Within a few minutes, The Accomplice and Red Vest were loudly arguing over the contents of a garbage bag and he stormed off cursing at the ceiling, leaving me as her only companion. The parade of stylish and attractive young girls walking by sneered at both of us with equal disgust. Me splayed out with my filthy hair and clothes and she wiping the rancid coffee from a bag she had just dug out of the garbage. I am clearly moving to the wrong end of the social ladder. I need to choose my friends wisely.
The first class seats were a swindle. We had no more legroom than anyone else and we had paid three times as much. Thankfully, there was a smoking car on this train. I read a good chunk of Colin Wilson’s “The Occult” on the ride and was inspired to try my hand at the powers of suggestion. I failed. The attractive blonde-haired girl with high cheekbones on the next car did not come over and talk to me. My concentration was a bit off, I guess. Next time, I’ll remember to burn the sage.
The train to Knin rolled deep into the former battlefields of the Domovinski Rat (Croatian War of Independence) of the early 90’s.

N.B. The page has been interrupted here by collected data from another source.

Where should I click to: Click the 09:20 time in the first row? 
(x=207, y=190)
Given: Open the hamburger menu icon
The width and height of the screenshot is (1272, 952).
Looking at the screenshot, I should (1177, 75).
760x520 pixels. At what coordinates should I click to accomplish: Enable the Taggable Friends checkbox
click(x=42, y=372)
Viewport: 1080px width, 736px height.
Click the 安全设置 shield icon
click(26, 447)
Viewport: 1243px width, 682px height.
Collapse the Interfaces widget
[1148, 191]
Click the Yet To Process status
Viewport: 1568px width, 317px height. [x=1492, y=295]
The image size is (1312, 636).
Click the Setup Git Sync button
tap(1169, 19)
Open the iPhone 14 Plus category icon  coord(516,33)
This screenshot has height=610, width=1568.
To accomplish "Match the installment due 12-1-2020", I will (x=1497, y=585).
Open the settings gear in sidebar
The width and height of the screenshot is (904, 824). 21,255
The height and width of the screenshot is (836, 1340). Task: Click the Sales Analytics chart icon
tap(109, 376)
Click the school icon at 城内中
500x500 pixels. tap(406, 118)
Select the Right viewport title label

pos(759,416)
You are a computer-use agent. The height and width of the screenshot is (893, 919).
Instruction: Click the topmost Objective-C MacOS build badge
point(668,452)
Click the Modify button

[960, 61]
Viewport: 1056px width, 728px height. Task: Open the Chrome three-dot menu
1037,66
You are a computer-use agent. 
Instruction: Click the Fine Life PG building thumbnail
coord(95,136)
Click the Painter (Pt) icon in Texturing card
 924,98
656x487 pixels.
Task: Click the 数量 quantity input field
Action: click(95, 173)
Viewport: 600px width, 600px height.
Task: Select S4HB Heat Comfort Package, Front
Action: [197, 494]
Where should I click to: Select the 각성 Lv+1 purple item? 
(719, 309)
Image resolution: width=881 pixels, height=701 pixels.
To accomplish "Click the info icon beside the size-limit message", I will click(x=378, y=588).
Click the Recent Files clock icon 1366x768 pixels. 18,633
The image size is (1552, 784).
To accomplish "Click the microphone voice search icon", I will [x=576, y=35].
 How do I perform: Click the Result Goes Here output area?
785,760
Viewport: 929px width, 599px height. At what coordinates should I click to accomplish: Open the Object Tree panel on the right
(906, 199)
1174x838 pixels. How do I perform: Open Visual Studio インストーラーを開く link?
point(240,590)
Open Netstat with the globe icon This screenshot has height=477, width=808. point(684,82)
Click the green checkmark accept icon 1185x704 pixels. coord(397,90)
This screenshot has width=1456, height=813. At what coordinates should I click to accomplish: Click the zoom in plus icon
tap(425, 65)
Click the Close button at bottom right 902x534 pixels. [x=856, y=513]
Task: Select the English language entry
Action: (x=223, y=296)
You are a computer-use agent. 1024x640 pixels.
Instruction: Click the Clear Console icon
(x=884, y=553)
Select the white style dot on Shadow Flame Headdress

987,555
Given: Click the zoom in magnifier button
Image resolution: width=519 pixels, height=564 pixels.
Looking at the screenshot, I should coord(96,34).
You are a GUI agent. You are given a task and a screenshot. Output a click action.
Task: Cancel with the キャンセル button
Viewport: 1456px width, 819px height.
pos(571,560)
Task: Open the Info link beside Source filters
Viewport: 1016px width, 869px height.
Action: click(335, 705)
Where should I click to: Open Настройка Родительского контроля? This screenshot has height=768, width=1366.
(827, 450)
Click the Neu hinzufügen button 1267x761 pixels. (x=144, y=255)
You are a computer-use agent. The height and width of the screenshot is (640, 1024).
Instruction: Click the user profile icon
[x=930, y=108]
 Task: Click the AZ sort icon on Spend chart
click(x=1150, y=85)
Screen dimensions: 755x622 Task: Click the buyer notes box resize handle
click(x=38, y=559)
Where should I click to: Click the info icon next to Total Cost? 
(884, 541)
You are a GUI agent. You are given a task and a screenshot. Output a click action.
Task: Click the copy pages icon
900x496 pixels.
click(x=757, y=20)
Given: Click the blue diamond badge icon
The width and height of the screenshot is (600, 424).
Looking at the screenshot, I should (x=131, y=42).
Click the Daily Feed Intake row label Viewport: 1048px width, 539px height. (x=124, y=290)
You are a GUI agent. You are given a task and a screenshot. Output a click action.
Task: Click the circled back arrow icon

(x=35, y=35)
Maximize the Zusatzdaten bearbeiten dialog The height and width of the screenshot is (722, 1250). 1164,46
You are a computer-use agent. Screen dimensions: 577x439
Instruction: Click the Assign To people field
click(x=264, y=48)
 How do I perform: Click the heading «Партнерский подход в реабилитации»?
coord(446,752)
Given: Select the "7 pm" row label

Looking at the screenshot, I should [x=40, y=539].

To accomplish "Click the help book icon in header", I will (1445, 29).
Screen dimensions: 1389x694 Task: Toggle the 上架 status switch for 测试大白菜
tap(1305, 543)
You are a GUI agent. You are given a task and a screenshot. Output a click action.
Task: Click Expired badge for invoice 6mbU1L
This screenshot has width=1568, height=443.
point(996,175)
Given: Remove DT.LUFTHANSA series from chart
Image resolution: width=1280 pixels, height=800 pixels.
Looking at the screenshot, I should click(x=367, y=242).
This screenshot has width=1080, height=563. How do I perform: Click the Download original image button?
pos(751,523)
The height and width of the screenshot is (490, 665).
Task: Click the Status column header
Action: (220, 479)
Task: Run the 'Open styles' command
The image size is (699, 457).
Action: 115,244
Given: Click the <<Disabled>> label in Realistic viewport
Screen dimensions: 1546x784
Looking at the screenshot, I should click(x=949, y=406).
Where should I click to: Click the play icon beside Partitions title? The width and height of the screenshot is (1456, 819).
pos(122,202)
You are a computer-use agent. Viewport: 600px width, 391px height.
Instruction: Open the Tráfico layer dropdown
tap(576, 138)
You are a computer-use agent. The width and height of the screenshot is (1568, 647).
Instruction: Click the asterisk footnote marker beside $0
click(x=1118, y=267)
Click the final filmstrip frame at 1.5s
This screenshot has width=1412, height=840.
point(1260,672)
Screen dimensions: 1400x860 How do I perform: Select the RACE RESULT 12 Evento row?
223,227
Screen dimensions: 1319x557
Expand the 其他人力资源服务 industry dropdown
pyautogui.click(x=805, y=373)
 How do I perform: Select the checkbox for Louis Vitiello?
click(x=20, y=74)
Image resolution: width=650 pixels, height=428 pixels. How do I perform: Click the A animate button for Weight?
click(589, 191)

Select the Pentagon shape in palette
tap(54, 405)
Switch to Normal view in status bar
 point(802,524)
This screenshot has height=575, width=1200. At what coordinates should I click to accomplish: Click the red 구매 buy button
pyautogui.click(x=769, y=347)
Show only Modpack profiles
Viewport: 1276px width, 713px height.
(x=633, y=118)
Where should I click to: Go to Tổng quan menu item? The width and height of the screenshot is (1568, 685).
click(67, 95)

Stone farmhouses blown to rubble by Serbian tanks still litter the barren landscape. It would be a terrible place to be under fire. It’s flat and empty: nowhere to hide. This whole region is steeped in War culture. People have been left deranged from it. Skinny androgynous avant-folk musicians from the West are a bit out of place here. The men are men. They are like pit bulls: shorn and muscular, friendly but with the potential to turn on you. More on that later…

3 comments:

Clint W. Heidorn said...

Man, you need some solid (meaning, edible) food. Here's the deal: Fly on over to New Orleans for a day or two, I'll meet you at the Oyster Bar. We'll have some etoufee.

Anonymous said...

alec k. perpetualdisaster.

Alec K. Redfearn said...

I'm there, Clint. Greetings from Bosnia.